Top of Recorded data
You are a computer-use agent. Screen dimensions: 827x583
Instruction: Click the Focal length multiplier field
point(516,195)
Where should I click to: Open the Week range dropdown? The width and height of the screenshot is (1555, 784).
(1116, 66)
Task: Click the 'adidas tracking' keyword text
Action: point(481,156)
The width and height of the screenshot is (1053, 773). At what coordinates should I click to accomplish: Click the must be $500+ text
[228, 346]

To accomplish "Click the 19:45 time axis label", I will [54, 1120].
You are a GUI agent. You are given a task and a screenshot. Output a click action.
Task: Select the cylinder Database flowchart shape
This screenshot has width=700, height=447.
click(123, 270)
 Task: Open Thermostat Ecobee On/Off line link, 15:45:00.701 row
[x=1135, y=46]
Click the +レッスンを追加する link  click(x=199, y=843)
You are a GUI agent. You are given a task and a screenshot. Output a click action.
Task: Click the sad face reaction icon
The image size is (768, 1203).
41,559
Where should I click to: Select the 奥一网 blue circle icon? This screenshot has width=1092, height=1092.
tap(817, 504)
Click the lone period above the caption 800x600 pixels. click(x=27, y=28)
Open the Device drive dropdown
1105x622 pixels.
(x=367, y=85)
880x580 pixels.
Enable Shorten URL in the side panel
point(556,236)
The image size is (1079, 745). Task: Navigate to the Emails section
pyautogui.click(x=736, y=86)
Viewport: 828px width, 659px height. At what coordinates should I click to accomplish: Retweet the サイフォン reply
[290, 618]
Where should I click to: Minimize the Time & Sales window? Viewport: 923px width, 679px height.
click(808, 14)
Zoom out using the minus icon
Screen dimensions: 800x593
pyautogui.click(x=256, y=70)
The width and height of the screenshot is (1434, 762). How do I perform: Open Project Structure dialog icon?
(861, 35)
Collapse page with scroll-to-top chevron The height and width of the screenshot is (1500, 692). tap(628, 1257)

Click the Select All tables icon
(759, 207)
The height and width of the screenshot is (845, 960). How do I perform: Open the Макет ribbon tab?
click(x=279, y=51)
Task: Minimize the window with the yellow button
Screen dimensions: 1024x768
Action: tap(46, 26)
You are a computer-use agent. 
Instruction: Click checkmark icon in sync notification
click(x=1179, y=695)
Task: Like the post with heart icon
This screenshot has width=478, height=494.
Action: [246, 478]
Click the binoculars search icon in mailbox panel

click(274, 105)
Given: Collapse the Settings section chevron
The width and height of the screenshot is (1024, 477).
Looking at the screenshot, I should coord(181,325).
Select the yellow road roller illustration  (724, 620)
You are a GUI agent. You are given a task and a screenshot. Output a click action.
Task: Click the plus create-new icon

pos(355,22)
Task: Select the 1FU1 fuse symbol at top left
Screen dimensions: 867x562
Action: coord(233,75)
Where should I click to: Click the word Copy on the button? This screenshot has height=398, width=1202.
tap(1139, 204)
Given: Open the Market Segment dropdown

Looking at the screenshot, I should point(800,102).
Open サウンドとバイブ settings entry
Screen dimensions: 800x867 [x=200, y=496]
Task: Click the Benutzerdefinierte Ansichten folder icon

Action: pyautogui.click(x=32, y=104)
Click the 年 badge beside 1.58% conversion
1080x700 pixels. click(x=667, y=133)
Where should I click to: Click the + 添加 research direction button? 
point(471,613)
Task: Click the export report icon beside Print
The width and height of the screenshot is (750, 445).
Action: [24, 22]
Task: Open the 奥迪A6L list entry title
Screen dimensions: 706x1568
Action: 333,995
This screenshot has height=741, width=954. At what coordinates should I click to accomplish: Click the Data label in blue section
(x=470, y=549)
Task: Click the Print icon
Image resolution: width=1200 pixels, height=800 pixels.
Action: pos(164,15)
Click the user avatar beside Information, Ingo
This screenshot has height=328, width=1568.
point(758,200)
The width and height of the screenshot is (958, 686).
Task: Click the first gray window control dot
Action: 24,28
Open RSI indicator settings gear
Bottom of Recorded data
Your instructions: State how many lines above contain the word "with", and nothing more.

Expected output: 3